**What is required**
For the data below, transcribe the part that opens with the line containing "Image resolution: width=565" and closes with the line containing "Viewport: 592px width, 223px height.", exactly and with no pictures.

(Excerpted data Opens)

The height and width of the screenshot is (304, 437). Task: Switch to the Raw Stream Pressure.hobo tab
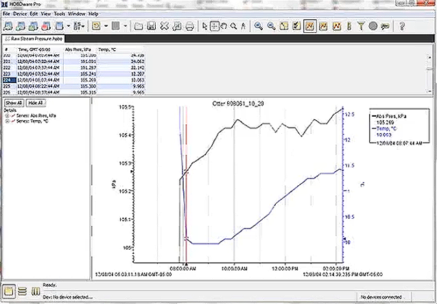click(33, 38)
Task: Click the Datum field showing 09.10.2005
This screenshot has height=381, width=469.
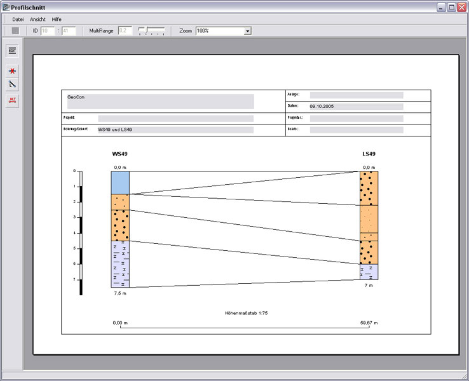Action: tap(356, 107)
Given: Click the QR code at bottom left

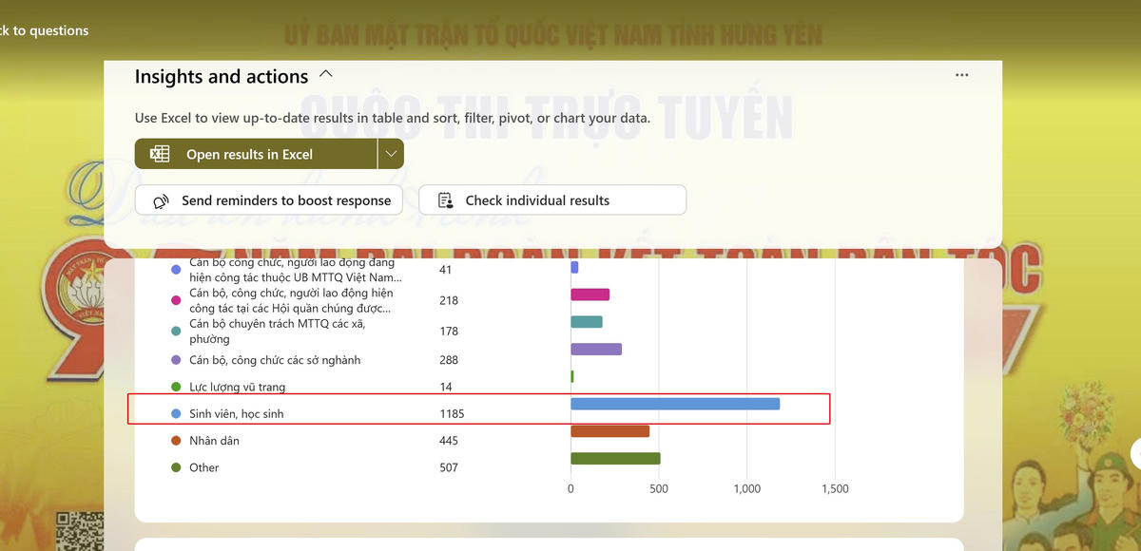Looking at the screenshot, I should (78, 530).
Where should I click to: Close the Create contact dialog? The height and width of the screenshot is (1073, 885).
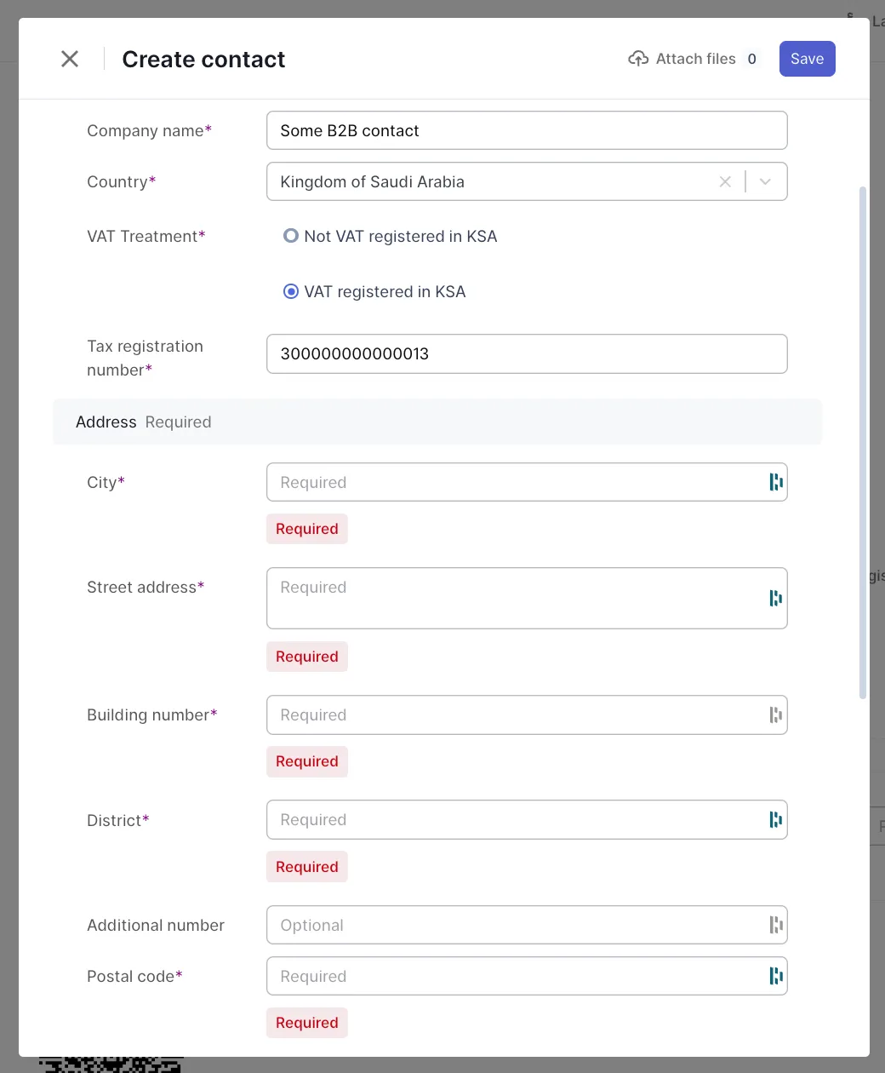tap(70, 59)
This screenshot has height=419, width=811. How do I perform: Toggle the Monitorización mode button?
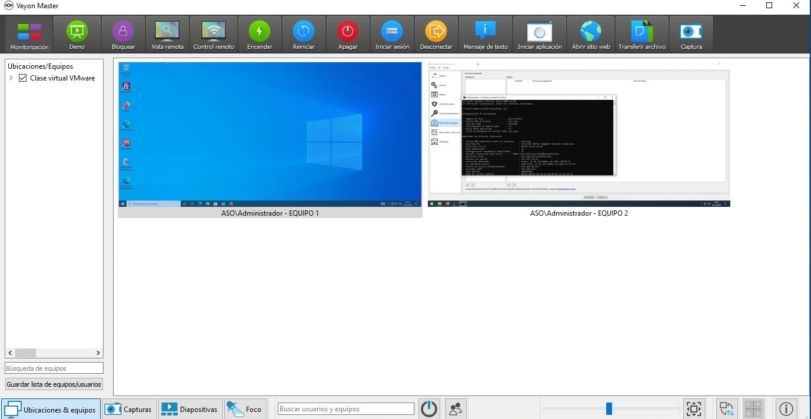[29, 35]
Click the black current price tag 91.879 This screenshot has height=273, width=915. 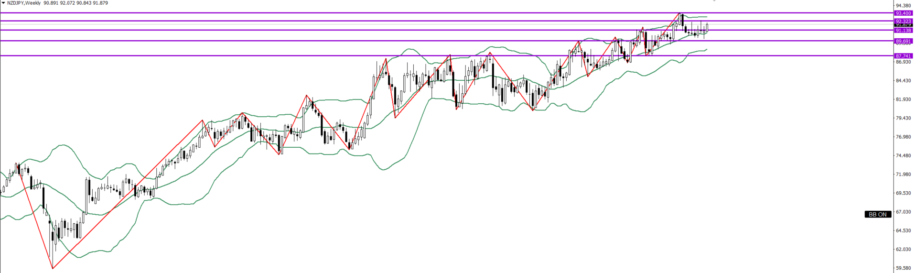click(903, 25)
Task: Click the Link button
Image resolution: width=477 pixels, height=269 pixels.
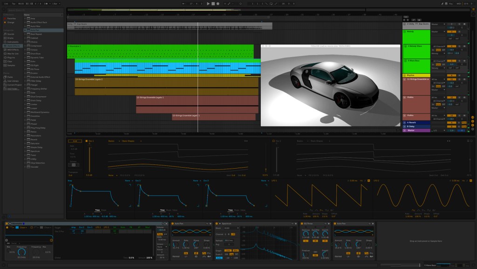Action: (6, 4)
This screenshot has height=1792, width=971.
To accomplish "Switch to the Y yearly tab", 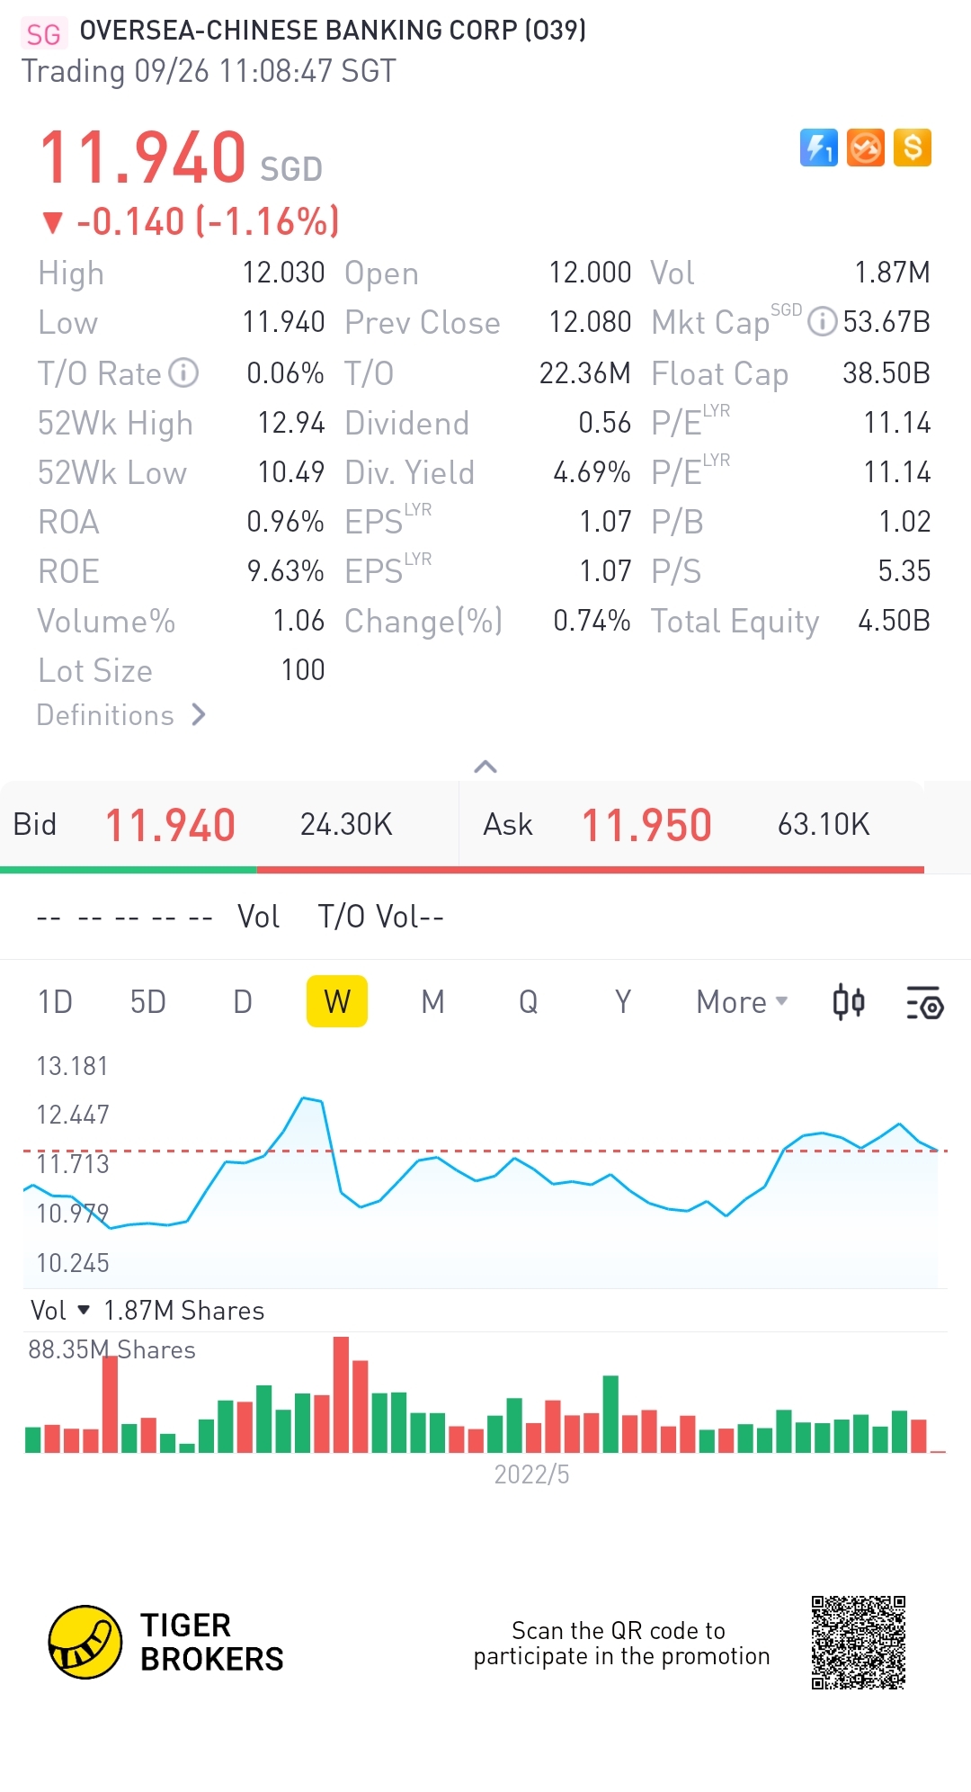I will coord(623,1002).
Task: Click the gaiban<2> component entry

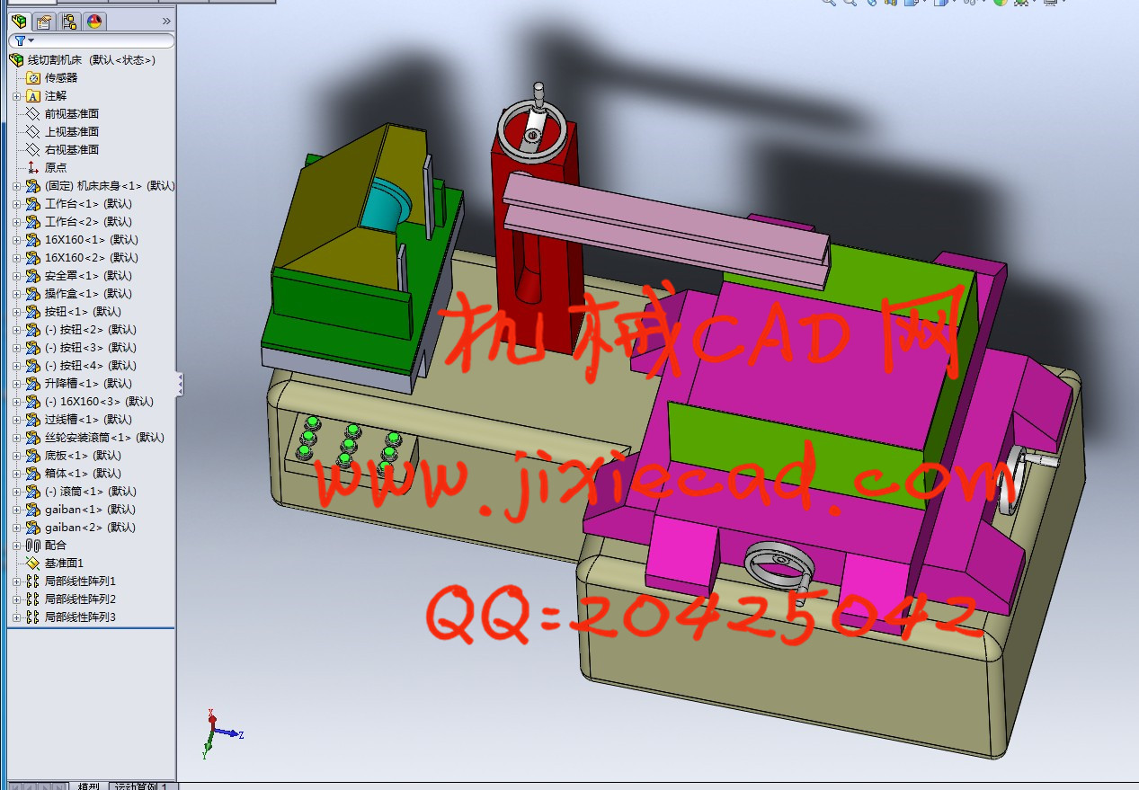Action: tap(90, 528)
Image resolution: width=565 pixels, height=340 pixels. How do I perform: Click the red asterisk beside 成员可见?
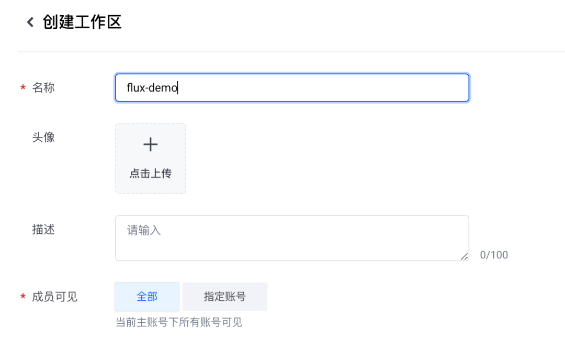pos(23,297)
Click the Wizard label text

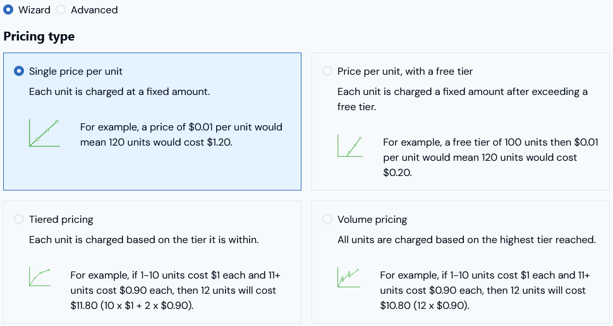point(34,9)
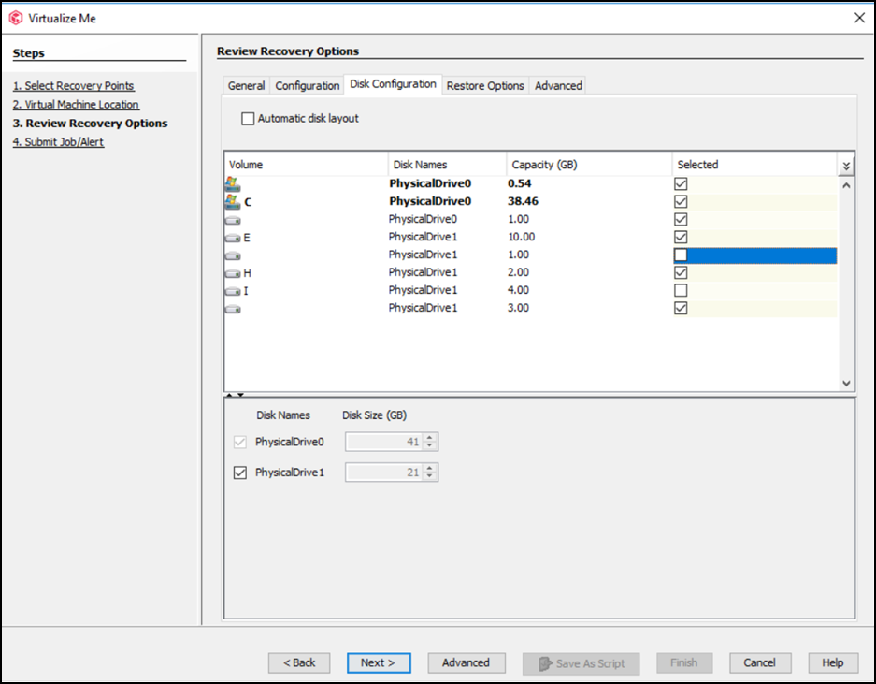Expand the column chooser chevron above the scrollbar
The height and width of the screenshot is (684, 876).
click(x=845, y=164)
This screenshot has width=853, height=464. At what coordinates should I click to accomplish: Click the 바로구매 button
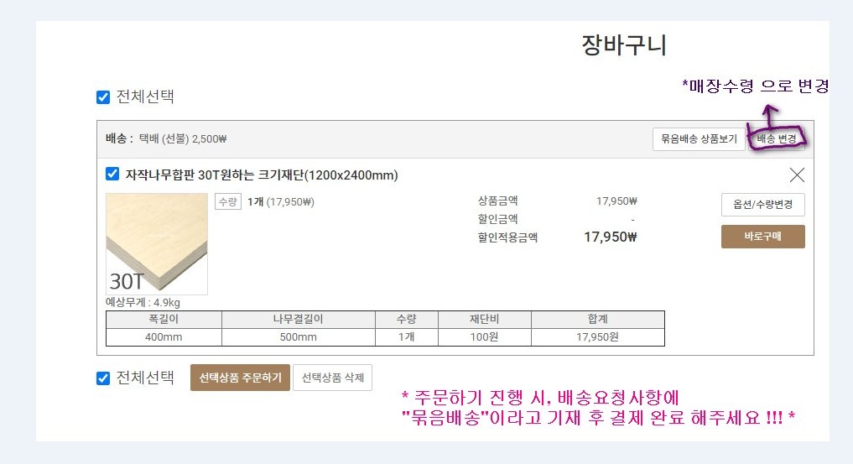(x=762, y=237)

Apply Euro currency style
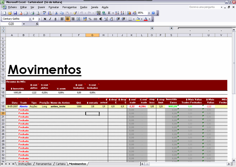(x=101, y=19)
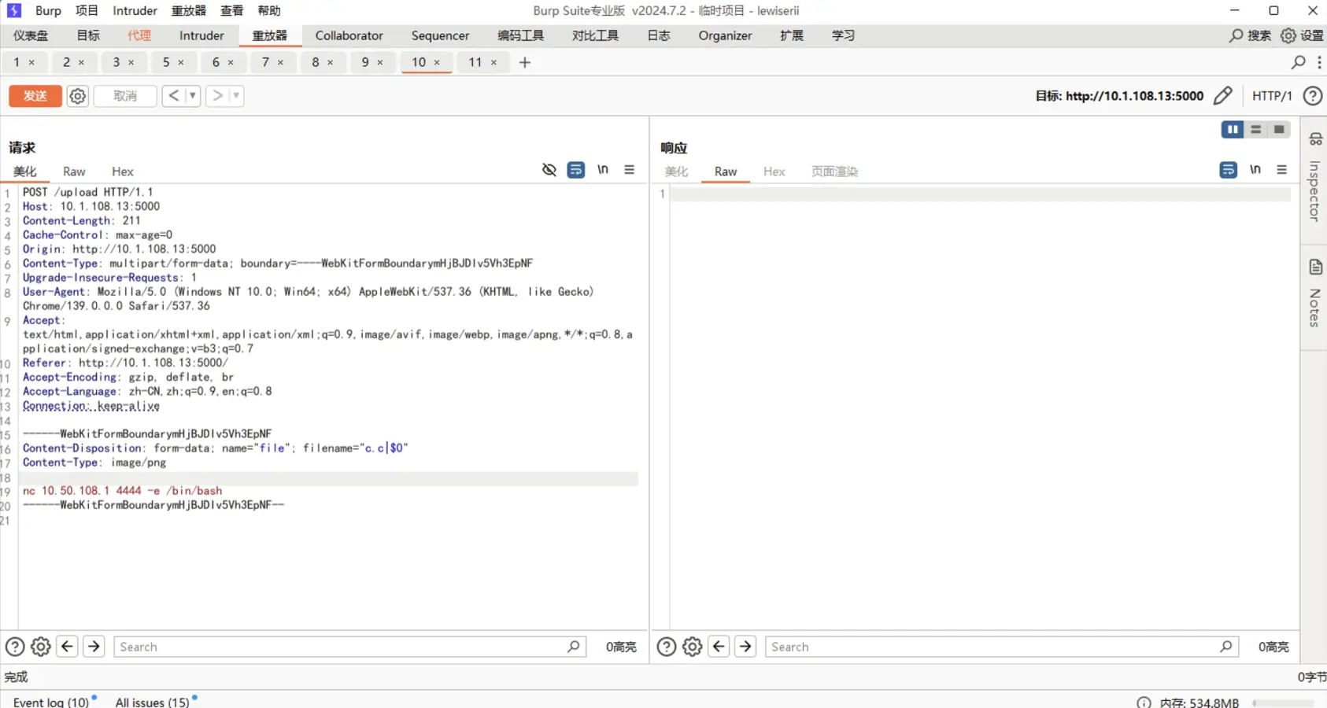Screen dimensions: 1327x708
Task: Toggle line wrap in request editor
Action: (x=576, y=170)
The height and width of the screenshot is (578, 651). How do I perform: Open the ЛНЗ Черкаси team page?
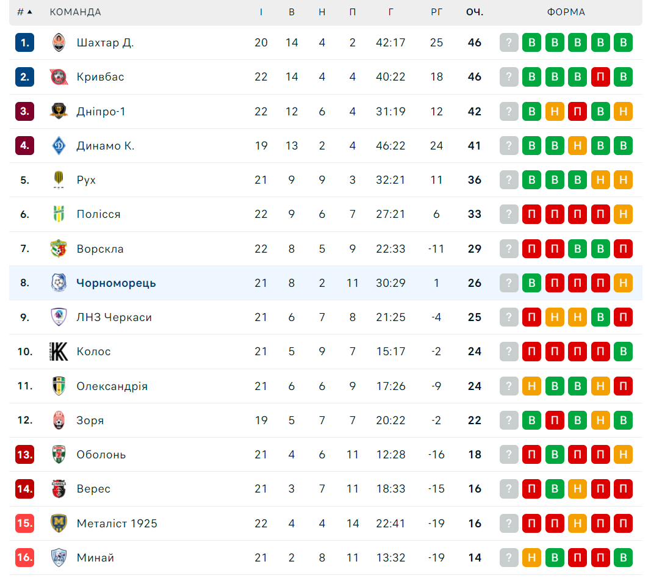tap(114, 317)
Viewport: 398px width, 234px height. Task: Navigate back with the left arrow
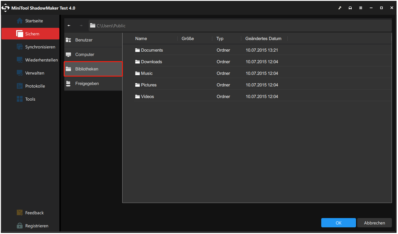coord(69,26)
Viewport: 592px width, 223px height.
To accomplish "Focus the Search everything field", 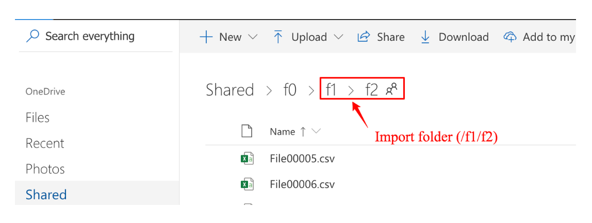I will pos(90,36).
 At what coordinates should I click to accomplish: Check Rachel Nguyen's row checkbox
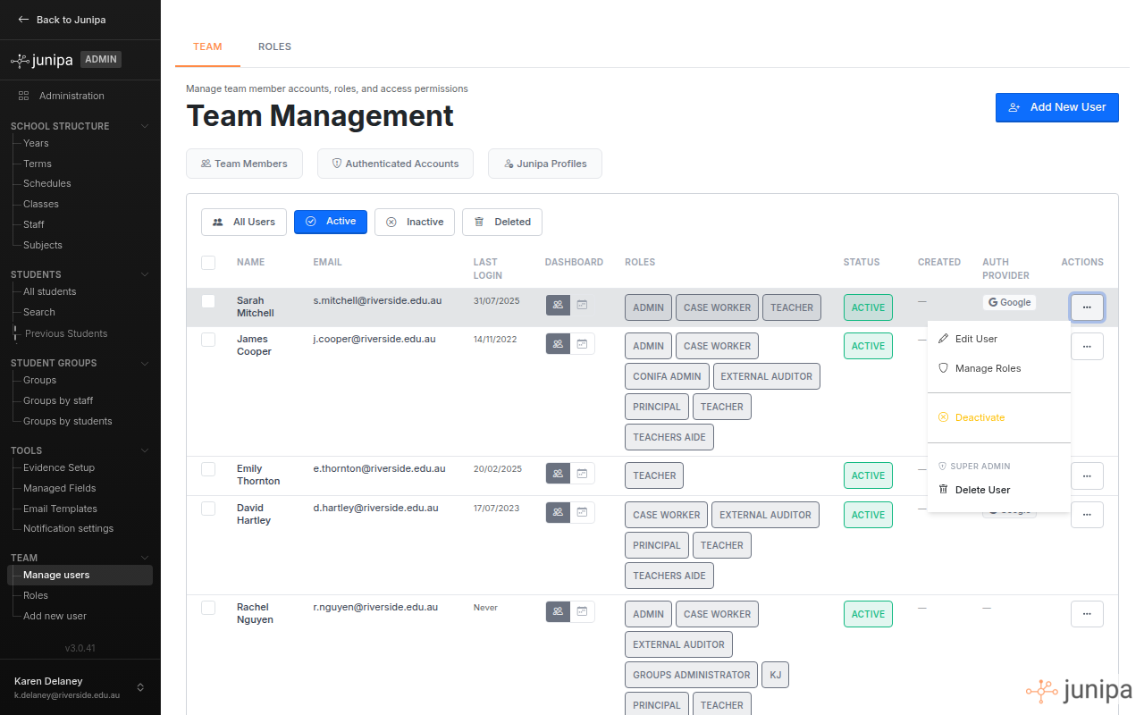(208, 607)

(Excerpted data Closes)

**Written answer**
Image resolution: width=565 pixels, height=340 pixels. How do I perform: Click the red asterisk beside 成员可见?
pos(23,297)
Click the Wizard label text

point(34,9)
Expand the column chooser chevron above the scrollbar
The height and width of the screenshot is (684, 876).
click(x=845, y=164)
This screenshot has width=853, height=464. At what coordinates should I click to accomplish: Click the 바로구매 button
(x=762, y=237)

Apply Euro currency style
(x=101, y=19)
Screen dimensions: 1327x708
Task: Toggle line wrap in request editor
Action: (x=576, y=170)
The height and width of the screenshot is (578, 651). How do I perform: Open the ЛНЗ Черкаси team page?
tap(114, 317)
Viewport: 398px width, 234px height. Task: Navigate back with the left arrow
coord(69,26)
Viewport: 592px width, 223px height.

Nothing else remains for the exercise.